Inner Drive

Today while on a walk I thought about what drives me. Given my personality and disposition, I would rather just work on the sidelines, happy and content doing something I know how to do. I could’ve stayed in a job that was comfortable and provided more than I needed. If it were just up to me I’d like to stay quiet and just be with the people closest to me and those can be counted on one hand. I am not one who revels in the limelight and being thrust front and center. The hustle honestly takes so much out of me. I could do all these but I choose to do otherwise.
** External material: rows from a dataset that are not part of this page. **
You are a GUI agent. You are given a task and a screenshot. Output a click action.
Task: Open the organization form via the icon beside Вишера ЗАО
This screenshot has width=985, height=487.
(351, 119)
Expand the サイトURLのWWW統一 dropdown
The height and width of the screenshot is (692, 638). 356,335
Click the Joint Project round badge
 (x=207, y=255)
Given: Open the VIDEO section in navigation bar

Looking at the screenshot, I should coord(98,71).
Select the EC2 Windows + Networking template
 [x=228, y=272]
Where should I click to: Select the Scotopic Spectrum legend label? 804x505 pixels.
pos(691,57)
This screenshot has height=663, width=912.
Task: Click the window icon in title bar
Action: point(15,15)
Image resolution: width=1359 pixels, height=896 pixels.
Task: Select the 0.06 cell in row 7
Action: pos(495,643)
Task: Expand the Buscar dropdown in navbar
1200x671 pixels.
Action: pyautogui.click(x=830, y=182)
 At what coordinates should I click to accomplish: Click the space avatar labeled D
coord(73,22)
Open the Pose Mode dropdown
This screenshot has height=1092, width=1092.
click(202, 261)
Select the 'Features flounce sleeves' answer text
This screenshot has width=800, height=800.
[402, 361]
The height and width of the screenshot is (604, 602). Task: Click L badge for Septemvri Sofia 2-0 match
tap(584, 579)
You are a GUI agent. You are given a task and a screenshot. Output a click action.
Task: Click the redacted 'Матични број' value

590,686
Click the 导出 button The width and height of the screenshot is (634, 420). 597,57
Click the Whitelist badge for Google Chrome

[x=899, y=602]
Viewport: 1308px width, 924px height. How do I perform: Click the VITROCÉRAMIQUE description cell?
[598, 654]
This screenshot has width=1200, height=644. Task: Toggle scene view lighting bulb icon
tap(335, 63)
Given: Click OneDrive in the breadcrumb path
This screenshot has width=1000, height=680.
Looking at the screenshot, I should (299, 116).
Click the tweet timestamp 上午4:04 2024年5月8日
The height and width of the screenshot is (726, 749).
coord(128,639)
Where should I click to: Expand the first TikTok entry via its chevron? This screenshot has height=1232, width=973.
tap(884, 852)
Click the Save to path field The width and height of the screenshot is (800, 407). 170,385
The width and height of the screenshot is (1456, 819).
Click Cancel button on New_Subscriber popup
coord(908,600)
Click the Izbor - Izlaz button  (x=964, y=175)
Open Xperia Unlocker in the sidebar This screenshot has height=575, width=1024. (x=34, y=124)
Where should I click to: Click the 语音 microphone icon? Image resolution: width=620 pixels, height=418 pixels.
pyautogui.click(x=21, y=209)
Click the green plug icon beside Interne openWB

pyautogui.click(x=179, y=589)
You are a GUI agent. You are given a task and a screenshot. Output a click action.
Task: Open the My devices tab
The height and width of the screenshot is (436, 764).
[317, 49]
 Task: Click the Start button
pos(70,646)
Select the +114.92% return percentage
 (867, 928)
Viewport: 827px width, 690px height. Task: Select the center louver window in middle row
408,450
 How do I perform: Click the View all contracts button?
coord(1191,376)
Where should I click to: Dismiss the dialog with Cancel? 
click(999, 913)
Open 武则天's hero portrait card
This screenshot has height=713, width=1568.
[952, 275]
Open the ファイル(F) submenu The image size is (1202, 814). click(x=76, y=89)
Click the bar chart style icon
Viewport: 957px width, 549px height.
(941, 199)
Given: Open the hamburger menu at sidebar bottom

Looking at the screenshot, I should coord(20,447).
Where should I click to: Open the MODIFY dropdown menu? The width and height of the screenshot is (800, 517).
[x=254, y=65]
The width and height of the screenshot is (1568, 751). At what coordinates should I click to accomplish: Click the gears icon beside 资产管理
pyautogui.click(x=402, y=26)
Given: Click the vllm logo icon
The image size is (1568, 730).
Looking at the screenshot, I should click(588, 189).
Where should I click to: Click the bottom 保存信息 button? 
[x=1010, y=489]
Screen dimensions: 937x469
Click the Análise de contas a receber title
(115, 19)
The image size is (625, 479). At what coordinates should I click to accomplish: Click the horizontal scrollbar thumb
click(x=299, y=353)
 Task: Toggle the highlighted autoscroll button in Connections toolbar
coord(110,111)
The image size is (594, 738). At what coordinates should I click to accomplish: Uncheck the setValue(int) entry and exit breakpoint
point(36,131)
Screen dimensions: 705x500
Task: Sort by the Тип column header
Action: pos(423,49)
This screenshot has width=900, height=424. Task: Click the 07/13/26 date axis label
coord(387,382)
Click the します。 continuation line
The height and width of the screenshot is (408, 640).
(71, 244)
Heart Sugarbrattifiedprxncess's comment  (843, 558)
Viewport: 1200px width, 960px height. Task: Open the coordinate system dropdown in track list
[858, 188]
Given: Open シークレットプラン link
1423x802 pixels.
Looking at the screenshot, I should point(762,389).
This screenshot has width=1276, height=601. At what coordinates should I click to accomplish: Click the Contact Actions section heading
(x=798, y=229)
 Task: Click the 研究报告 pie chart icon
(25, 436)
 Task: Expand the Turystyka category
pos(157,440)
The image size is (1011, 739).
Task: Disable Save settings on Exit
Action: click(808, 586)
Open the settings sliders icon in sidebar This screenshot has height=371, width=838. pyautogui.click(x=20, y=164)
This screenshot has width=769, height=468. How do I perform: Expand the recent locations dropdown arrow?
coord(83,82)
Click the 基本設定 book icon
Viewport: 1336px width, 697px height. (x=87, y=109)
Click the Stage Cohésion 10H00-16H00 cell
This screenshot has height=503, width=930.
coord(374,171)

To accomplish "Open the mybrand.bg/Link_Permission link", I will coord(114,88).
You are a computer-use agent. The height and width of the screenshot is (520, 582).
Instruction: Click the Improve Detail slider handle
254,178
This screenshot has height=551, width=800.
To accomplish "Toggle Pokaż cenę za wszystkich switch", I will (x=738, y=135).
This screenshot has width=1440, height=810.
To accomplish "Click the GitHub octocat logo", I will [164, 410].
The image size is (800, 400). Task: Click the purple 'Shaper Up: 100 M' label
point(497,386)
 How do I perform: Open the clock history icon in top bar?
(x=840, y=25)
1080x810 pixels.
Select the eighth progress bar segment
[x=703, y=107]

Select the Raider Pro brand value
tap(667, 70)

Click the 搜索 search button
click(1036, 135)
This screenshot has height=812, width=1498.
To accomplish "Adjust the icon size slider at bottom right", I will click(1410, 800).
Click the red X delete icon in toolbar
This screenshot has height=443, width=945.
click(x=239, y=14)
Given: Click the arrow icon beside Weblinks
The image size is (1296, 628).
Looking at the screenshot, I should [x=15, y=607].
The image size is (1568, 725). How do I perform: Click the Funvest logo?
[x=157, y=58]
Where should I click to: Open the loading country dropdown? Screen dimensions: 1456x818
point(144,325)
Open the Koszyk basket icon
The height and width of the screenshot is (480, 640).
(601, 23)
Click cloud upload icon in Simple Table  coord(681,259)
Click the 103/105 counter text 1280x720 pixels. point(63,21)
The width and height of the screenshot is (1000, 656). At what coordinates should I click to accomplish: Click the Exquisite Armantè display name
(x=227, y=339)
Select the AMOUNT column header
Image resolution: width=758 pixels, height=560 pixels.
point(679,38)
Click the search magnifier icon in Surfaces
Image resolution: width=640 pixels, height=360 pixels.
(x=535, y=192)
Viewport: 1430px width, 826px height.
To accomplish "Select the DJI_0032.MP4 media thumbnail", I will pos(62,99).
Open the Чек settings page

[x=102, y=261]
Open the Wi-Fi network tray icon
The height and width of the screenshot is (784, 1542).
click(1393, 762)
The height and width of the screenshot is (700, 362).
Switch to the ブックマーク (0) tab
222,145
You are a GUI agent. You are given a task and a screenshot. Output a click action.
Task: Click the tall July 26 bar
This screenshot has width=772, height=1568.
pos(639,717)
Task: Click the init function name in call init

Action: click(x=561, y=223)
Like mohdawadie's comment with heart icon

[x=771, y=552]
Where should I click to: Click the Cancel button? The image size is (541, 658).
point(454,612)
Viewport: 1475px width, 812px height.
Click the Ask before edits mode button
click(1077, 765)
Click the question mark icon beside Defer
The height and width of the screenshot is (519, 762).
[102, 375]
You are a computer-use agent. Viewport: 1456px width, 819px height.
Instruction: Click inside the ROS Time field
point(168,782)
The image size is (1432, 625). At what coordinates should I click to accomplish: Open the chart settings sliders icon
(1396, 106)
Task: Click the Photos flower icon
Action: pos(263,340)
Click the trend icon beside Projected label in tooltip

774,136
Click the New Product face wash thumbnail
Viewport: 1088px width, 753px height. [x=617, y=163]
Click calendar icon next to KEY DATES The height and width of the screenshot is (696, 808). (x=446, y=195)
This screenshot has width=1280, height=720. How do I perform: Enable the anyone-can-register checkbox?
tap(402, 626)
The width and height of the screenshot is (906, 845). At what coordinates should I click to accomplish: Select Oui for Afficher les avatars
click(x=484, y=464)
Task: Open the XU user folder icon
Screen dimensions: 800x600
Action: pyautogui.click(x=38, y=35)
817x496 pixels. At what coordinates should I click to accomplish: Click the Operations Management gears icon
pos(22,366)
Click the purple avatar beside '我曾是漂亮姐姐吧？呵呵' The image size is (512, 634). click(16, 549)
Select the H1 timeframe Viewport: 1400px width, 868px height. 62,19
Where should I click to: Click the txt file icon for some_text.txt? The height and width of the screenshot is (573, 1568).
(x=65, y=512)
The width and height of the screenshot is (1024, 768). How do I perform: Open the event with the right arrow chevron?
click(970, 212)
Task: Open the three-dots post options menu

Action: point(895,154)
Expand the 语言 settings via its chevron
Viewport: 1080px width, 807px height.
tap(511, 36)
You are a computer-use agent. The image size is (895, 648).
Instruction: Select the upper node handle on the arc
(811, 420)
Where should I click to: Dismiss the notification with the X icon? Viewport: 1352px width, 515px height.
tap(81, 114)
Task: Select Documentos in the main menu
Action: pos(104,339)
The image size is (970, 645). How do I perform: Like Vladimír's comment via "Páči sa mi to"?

I do so because of an inner drive that constantly calls upon me. I don’t really know from where it comes from all I know is that it’s always been there beckoning for me to strive to be more. As I young girl I’ve always felt that there was more to what I had and that I could be so much more. It must have been poverty that did this to me or maybe I was just ambitious. But after all these years the drive has not waned, it has just gotten stronger and much clearer. Perhaps it is part of my make up, of who I am. It is the drive that prompts me to seek meaning in all that I do, the desire to seek answers to the questions and yearnings that always stir my soul. I welcome it as I’ve always had but this time I feel that I am embracing it more wholeheartedly. I guess this is because I’ve also come to terms with myself, my flaws, tendencies and blindspots a bit more. I feel that I have value to offer and that thought alone has helped me be enough, reassuring me that I’ll be fine amidst all that may come.